L'opération a été un succès. Le médecin a confirmé qu'il s'agissait de la forme la moins agressive de la tumeur (séminome) et que l'étape suivante serait un scanner et d'autres analyses de sang. Le médecin avait décidé de m'opérer avant de me faire passer un scanner, car les marqueurs tumoraux de mon analyse sanguine précédente étaient normaux. Cela signifiait qu'il y avait moins d'urgence car la probabilité que le cancer se soit propagé à ce stade était plus faible. Heureusement, après le scanner, j'ai reçu l'excellente nouvelle qu'il n'y avait aucune tumeur et il a été confirmé que, pour l'instant, le cancer ne s'était pas propagé. On m'a officiellement diagnostiqué un cancer testiculaire de stade 1 et j'ai évité de justesse la perspective d'autres traitements tels que la radiothérapie ou la chimiothérapie. C'est à ce moment-là que j'ai réalisé l'importance de la détection précoce et l'importance de consulter un médecin dès que l'on remarque une irrégularité.
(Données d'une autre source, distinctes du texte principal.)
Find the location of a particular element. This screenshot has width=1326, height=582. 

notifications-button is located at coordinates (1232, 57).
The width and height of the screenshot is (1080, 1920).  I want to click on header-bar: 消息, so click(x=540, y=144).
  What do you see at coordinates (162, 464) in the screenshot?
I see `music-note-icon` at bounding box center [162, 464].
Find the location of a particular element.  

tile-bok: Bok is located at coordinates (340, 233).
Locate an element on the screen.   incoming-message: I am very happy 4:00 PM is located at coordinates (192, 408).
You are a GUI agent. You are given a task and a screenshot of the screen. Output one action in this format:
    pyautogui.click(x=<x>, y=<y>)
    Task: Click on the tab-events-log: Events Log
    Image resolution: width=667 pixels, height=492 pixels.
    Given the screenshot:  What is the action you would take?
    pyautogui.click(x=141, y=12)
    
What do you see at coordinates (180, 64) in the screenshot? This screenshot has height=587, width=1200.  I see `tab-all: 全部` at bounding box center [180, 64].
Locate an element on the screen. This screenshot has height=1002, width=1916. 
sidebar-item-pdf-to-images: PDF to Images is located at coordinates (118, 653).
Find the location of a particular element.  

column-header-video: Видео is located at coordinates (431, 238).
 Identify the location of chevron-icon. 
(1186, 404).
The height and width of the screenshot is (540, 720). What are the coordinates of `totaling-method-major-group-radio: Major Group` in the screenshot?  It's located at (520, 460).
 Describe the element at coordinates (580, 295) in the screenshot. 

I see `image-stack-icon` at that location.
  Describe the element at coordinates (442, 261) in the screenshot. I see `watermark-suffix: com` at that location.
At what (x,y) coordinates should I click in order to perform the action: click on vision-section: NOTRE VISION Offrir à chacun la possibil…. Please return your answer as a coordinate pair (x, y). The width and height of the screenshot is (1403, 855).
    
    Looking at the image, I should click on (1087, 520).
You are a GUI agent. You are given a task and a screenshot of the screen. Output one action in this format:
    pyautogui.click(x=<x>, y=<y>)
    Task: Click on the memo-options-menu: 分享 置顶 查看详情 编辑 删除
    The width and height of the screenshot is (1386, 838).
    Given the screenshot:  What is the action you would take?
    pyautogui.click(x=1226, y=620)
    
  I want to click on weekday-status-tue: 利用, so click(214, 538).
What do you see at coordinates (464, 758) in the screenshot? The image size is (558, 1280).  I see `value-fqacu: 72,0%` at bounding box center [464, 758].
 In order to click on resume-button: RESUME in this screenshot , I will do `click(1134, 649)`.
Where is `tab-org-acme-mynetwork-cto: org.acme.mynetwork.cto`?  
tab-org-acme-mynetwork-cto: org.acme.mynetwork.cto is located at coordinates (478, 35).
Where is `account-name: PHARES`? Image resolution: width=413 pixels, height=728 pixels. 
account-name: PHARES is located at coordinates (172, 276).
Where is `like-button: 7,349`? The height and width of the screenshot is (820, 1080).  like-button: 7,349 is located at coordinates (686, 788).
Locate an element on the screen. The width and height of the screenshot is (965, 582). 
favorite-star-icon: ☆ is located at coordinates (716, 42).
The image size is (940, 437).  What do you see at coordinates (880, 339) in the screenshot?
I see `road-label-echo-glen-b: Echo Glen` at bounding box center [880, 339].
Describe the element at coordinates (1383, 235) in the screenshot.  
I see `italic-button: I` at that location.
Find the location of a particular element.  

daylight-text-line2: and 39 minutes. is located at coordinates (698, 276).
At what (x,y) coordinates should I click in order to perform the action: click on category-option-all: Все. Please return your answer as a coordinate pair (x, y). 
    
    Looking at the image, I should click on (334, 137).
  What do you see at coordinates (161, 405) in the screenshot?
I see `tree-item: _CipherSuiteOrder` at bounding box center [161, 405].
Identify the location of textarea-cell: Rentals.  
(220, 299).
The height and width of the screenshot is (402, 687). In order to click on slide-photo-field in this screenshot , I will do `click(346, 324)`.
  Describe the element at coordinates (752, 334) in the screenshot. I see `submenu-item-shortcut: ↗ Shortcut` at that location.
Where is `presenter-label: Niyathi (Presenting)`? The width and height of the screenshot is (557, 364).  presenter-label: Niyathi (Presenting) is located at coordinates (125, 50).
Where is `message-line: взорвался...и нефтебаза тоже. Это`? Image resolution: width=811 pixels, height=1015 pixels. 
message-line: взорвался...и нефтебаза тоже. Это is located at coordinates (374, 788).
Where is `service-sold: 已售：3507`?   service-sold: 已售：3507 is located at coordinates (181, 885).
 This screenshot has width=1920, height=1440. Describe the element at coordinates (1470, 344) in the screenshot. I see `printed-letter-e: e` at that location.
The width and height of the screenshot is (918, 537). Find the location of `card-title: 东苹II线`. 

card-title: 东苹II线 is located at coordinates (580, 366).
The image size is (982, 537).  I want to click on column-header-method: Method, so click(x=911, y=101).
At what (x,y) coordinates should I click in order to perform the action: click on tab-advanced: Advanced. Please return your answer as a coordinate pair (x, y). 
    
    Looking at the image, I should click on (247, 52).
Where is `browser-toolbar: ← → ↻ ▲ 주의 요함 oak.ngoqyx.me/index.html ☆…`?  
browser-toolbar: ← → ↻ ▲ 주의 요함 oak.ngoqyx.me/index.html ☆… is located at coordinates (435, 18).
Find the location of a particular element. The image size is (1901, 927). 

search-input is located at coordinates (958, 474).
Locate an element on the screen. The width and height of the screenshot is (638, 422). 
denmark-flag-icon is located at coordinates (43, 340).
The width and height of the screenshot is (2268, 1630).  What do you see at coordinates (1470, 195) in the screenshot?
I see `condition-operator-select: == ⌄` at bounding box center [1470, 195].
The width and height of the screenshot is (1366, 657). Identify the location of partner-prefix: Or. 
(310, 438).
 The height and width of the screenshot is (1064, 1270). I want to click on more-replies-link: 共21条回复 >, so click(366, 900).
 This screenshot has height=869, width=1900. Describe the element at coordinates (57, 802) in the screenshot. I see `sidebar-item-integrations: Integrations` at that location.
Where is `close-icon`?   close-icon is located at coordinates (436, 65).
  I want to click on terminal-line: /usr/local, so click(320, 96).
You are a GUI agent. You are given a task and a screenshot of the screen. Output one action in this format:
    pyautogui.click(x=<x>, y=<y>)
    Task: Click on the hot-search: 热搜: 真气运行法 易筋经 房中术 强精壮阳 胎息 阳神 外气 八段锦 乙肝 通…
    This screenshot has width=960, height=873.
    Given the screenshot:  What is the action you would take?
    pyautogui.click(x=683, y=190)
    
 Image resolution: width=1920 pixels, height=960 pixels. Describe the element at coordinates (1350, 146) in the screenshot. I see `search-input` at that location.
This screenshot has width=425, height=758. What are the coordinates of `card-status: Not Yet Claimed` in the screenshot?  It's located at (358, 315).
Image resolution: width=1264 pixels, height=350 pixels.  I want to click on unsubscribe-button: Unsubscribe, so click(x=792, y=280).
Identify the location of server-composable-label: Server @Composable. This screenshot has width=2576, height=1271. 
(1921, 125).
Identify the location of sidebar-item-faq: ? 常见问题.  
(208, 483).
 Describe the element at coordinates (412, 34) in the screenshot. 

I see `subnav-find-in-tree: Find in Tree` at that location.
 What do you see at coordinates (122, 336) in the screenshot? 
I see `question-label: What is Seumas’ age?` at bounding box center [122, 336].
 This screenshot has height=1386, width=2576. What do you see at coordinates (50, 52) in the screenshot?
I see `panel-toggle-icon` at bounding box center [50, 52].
Près d'un an plus tard, je peux affirmer en toute confiance que cette expérience a été l'une des meilleures choses qui me soient arrivées. Je sais que cela peut paraître étrange. Mais, j'ai gagné en confiance en sachant que je pouvais traverser des épreuves difficiles et en ressortir plus fort de l'autre côté. J'ai également commencé une TRT (thérapie de remplacement de la testostérone) quotidienne pour remplacer artificiellement l'incapacité de mon corps à produire de la testostérone. Grâce à ce changement, j'ai remarqué trois mois après l'opération que ma santé mentale s'était considérablement améliorée. En fait, mon médecin m'a dit que lorsqu'ils ont testé mes niveaux après l'opération, j'avais les niveaux de testostérone les plus bas qu'il ait jamais vus. Je me suis alors demandé si mes taux n'avaient pas été bas tout au long de ma vie avec un seul testicule, car j'ai lutté ouvertement contre la dépression tout au long de ma vie d'adulte.
Je partage mon histoire parce que nous parlons de la santé masculine et parce que c’est tout. Car il ne s'agit pas seulement de la santé physique, mais aussi de la santé mentale. Mon expérience m'a appris que je peux être vulnérable - même en tant qu'homme - et que je dois défendre mes intérêts et mon bien-être. Ma vie a changé à cause du cancer, mais elle a changé pour le mieux, et j'espère que d'autres hommes pourront dire la même chose parce qu'ils auront agi lorsqu'ils ont réalisé aussi que quelque chose n'était pas normal dans leur corps.